Wetterhoun
🧠 Wesen & Charakter
Der Wetterhoun ist ein eigenständiger Charakterkopf, der ruhig und gelassen wirkt, aber einen ausgeprägten Willen mitbringt. Seiner Familie gegenüber ist er treu und anhänglich, Fremden begegnet er wachsam und zunächst misstrauisch. Als natürlicher Wächter meldet er zuverlässig, ohne zum Kläffer zu werden. Wer diesen sturen Friesen führen will, braucht Geduld, Konsequenz und Humor statt Härte.
📜 Herkunft & Geschichte
Der Wetterhoun zählt zu den ältesten niederländischen Rassen und wird in Friesland seit Jahrhunderten gehalten. Bauern nutzten ihn vielseitig: zur Jagd auf Fischotter, Marder und Iltisse in den Wassergräben, aber auch als Hof- und Wachhund. Nach dem Zweiten Weltkrieg stand die Rasse kurz vor dem Aussterben und wurde durch engagierte Züchter aus wenigen Tieren wieder aufgebaut. Bis heute ist sie selten und ausserhalb der Niederlande kaum verbreitet.
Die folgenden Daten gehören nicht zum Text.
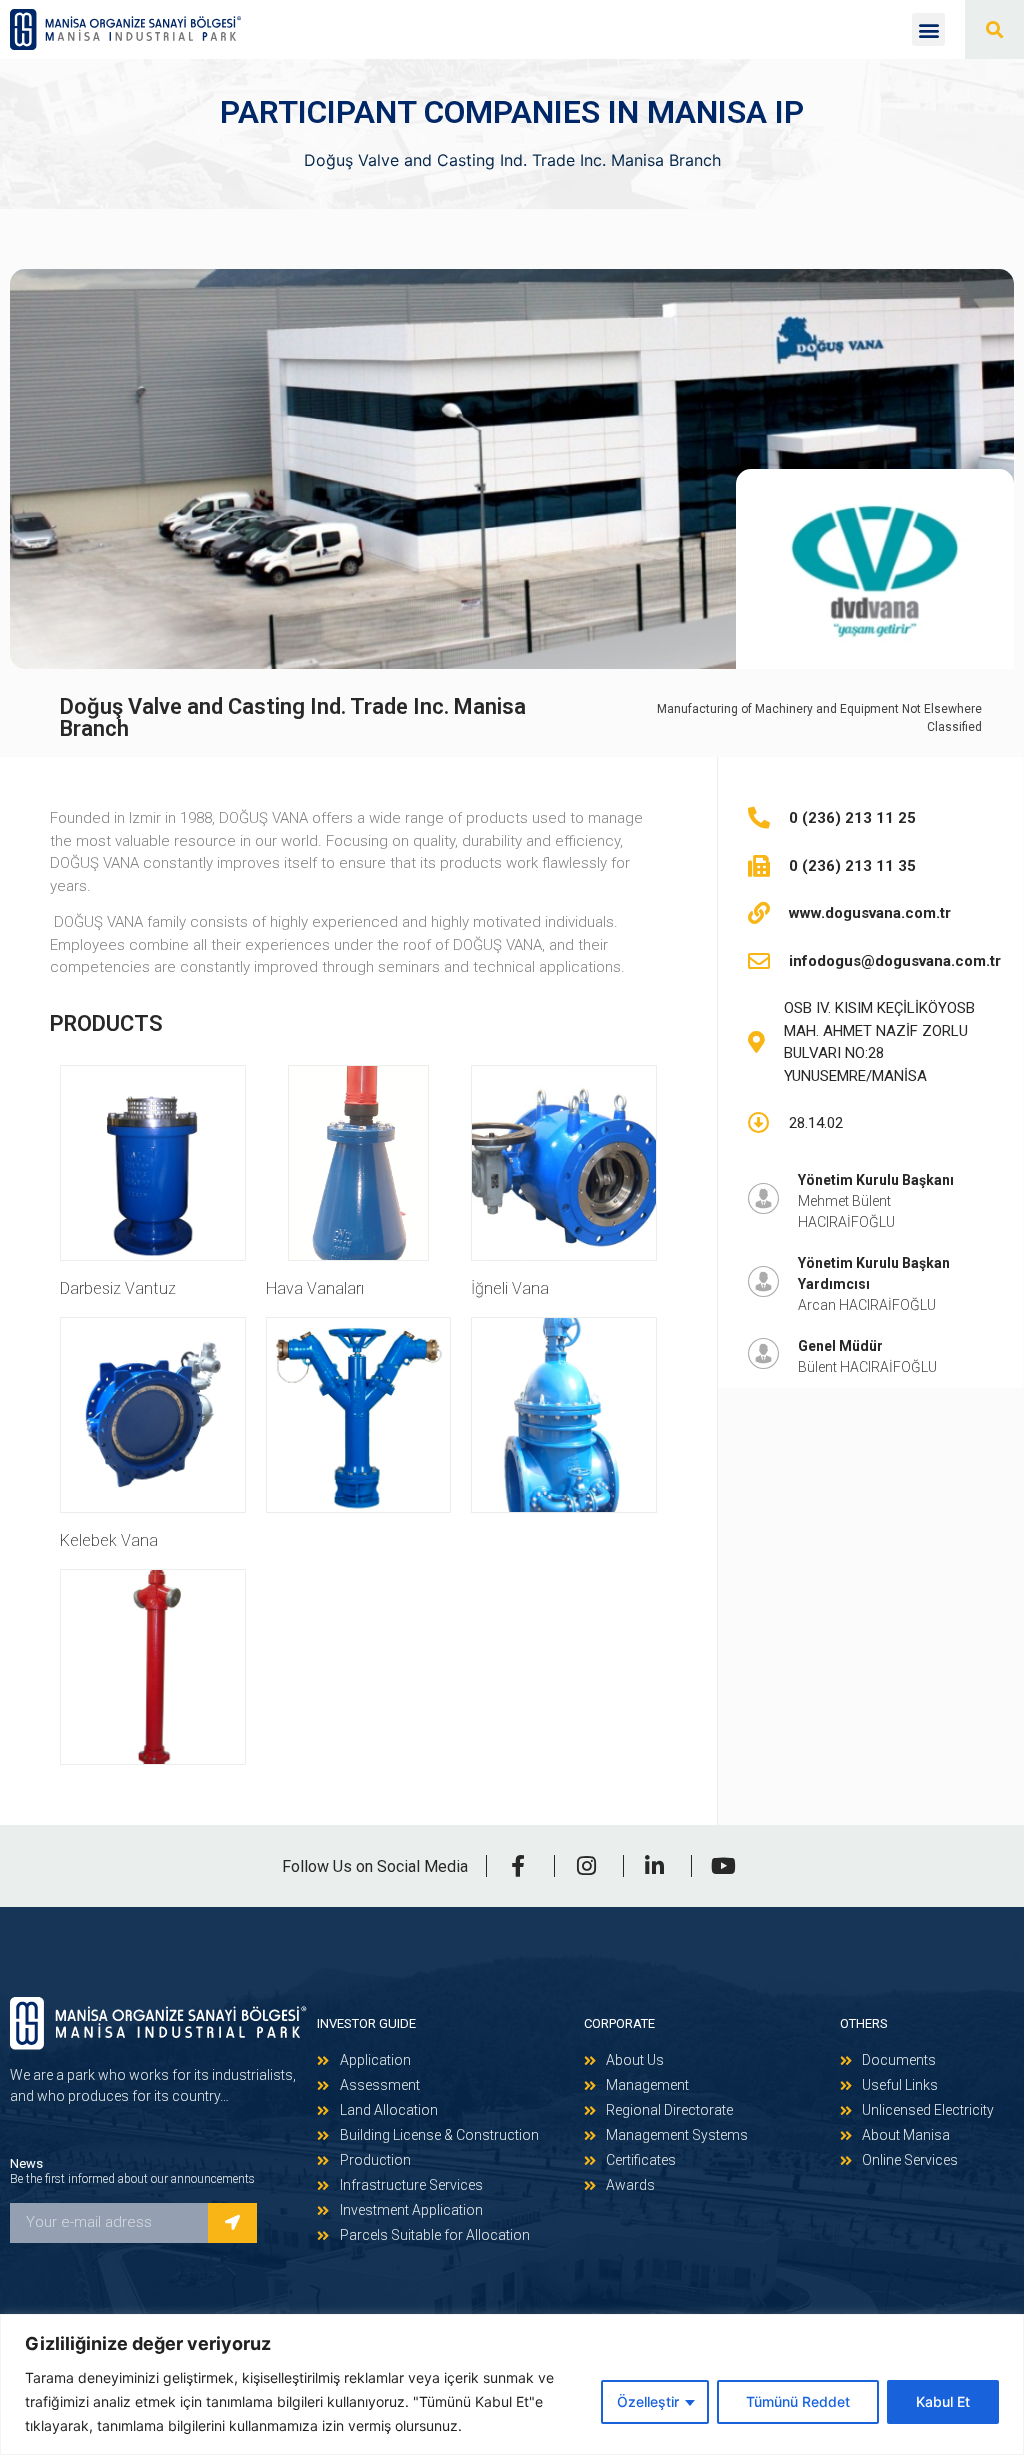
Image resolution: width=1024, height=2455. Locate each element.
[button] (928, 29)
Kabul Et (943, 2401)
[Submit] (232, 2223)
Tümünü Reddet (798, 2401)
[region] (512, 2384)
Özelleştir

✂️ Pflege, Haltung & Erziehung
Das dichte, lockige Fell ist von Natur aus wasserabweisend und relativ pflegeleicht; regelmässiges Bürsten genügt, gebadet wird nur selten, damit die schützende Fettschicht erhalten bleibt. Als ehemaliger Jagdhund braucht der Wetterhoun täglich ausgiebige Bewegung und liebt vor allem das Schwimmen. Geistig will er sinnvoll beschäftigt werden, etwa mit Nasenarbeit oder Apportieraufgaben. In der Erziehung ist er lernfähig, aber eigenwillig – er arbeitet für Menschen, die er respektiert, nicht auf blossen Befehl.
🩺 Gesundheit
Der Wetterhoun gilt als robuste, ursprüngliche Rasse mit einer Lebenserwartung von etwa 12 bis 13 Jahren. Wegen des kleinen Genpools ist verantwortungsvolle Zucht besonders wichtig; vereinzelt treten Hüftdysplasie und einige Erbkrankheiten auf. Seriöse Züchter röntgen die Hüften der Elterntiere und achten auf eine breite genetische Basis. Insgesamt handelt es sich um einen gesunden, wenig überzüchteten Hund.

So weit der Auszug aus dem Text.